I was fortunate enough to be chosen to review Science Weekly. Science Weekly is a magazine-type publication that enhances your child's knowledge in science, math, reading, and writing. Aimed at children in kindergarten to sixth grade, Science Weekly is not intended to be a stand-alone program, but rather a supplement for parents to help engage their children in the sciences.
Each issue of Science Weekly ascribes to national science standards and is written at six reading levels‚ covering grades K–6. This allows parents with two or more children to order the same topic for each child. It can’t get better. Now‚ there is no reason for a child to fall behind in science.
Each issue explores vibrant topics that engage students. The topics are varied and the issues are written in a manner suitable to the age of your student. Some of the recent topics of the publication have been: scuba diving, composting, fractions, and caves. You can view a sample issue on the website at each of the six levels.

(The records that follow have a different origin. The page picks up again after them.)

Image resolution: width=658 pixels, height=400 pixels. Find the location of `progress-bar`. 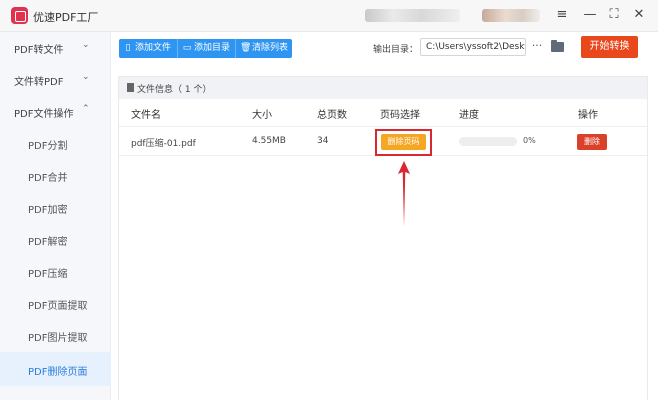

progress-bar is located at coordinates (488, 142).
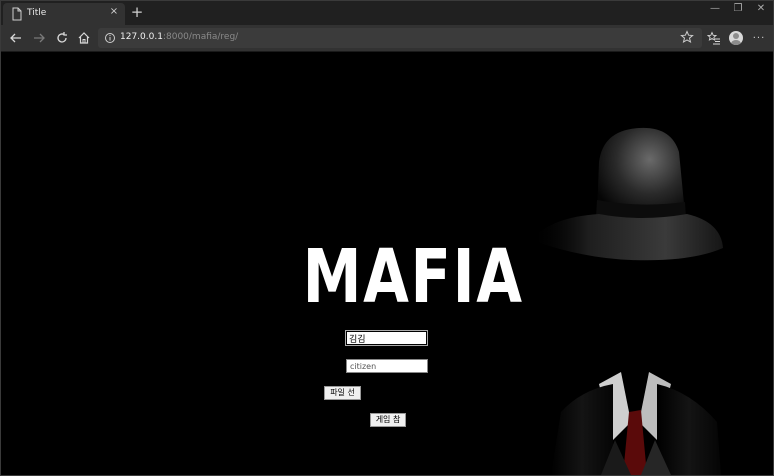  Describe the element at coordinates (715, 8) in the screenshot. I see `minimize-button: —` at that location.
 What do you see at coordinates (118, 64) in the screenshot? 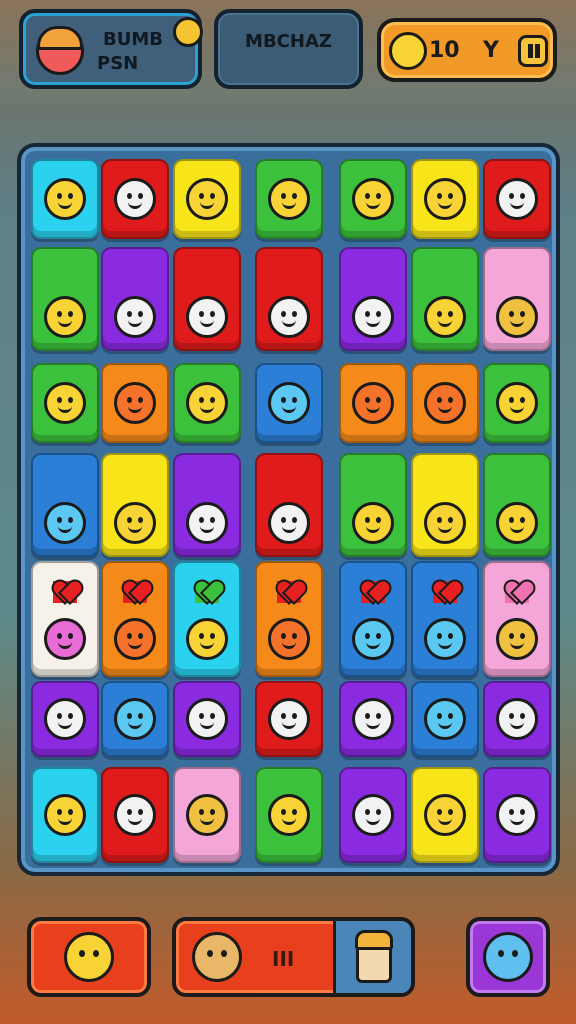
I see `player-name-line2: PSN` at bounding box center [118, 64].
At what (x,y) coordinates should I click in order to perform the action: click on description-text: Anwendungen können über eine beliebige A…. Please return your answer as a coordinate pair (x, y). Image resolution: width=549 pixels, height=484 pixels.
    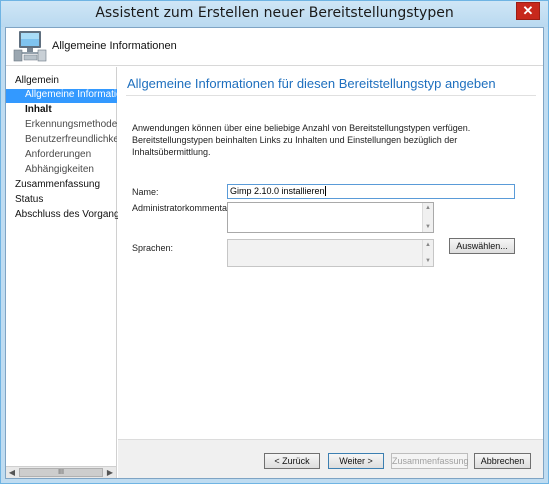
    Looking at the image, I should click on (302, 140).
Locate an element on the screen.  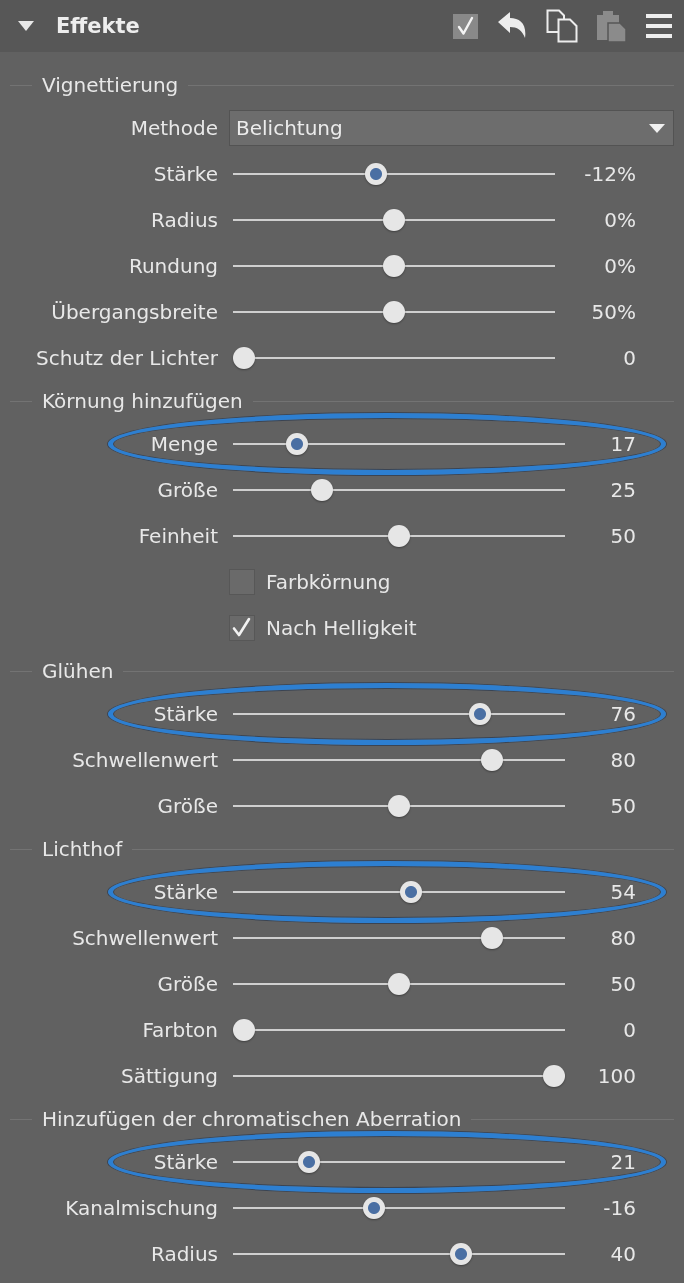
slider-value: 21 is located at coordinates (622, 1162).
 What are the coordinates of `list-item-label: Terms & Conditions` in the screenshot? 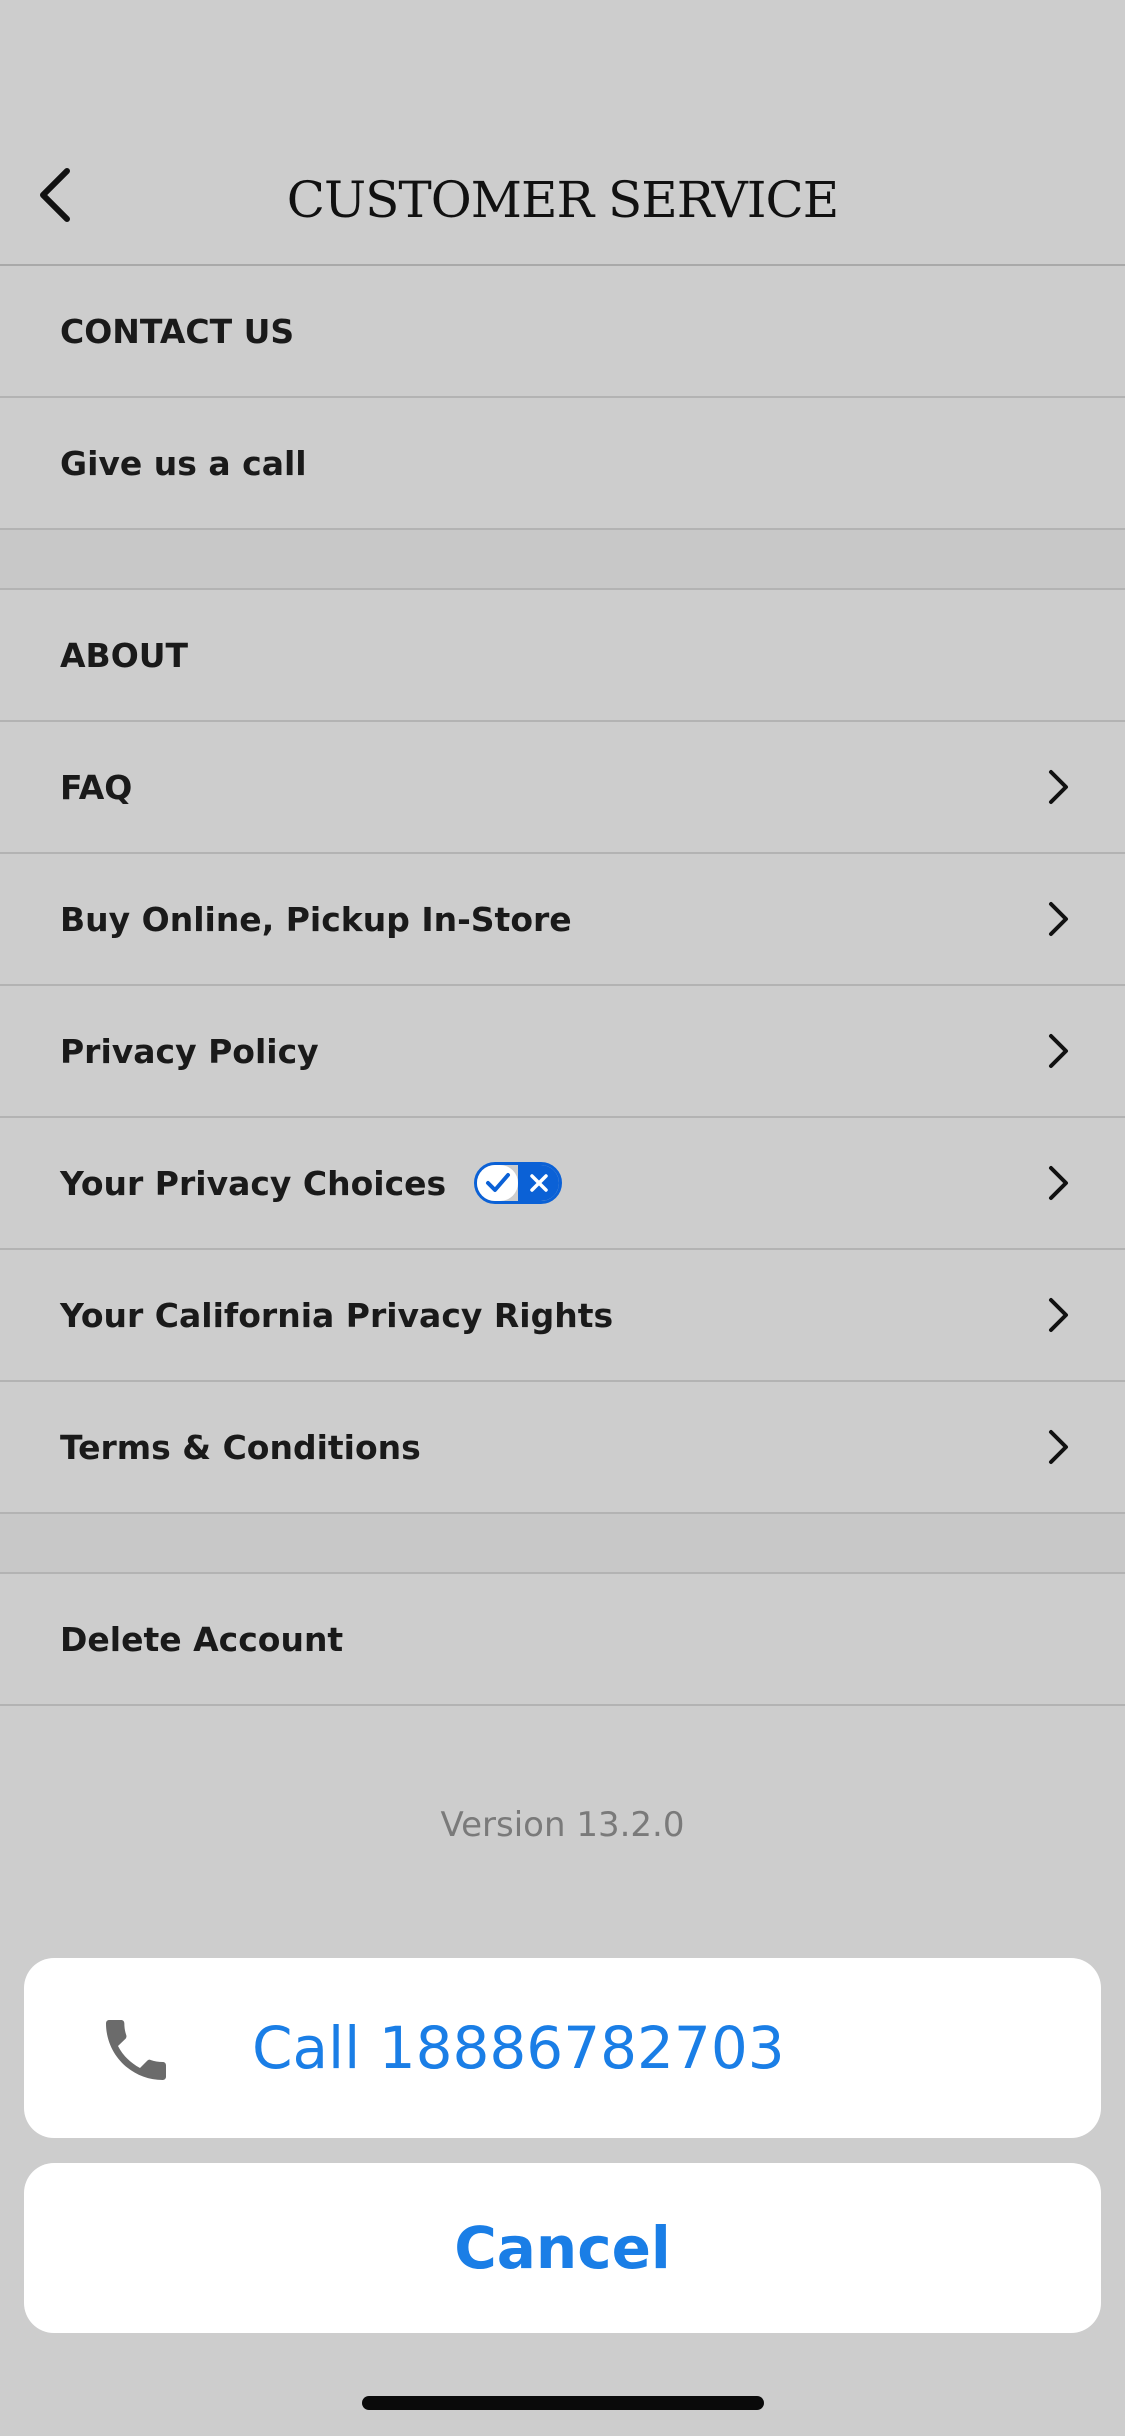 It's located at (240, 1447).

Although the name suggests that you receive the publication weekly, I think many would be in agreement that this would actually be "too much of a good thing." At my house these would become quickly become unwanted paper clutter. The folks over at Science Weekly have realized this as well. Each issue is so full of information and activities that it is not necessary to send one out every week. Instead you get 15 publications a year. And the cost commitment is very minimal. A year subscription (15 issues) is only only $19.95 per level ordered.
The issues we received were about The Flu. I was very impressed with the layout of the magazine. Unlike other mainstream "science" related publications, this one contained no advertisements for video games or theater movies. It was chocked full of information pertaining to various aspects of The Flu including information about germs and proper hygiene to avoid infection. Isaac's issue was simpler in content, whereas James' magazine contained enough information for several days of follow-up lessons. The publication was completely science-related and science-focused. There were no added gimmicks or "junk" in the publication.
Although we greatly enjoyed the issues we received, we have decided not to subscribe to Science Weekly at this time. The new baby has just arrived, our school year is wrapping up, spring sports started this week, and I feel that we wouldn't be able to get the full value out of the publication at this time. Next time someone suggests a magazine-type subscription gift for the boys, I am going to mention Science Weekly.
Disclaimer: As a member of the TOS homeschool review group, I received free issues of Science Weekly in exchange for an honest review on this blog. I received no other compensation.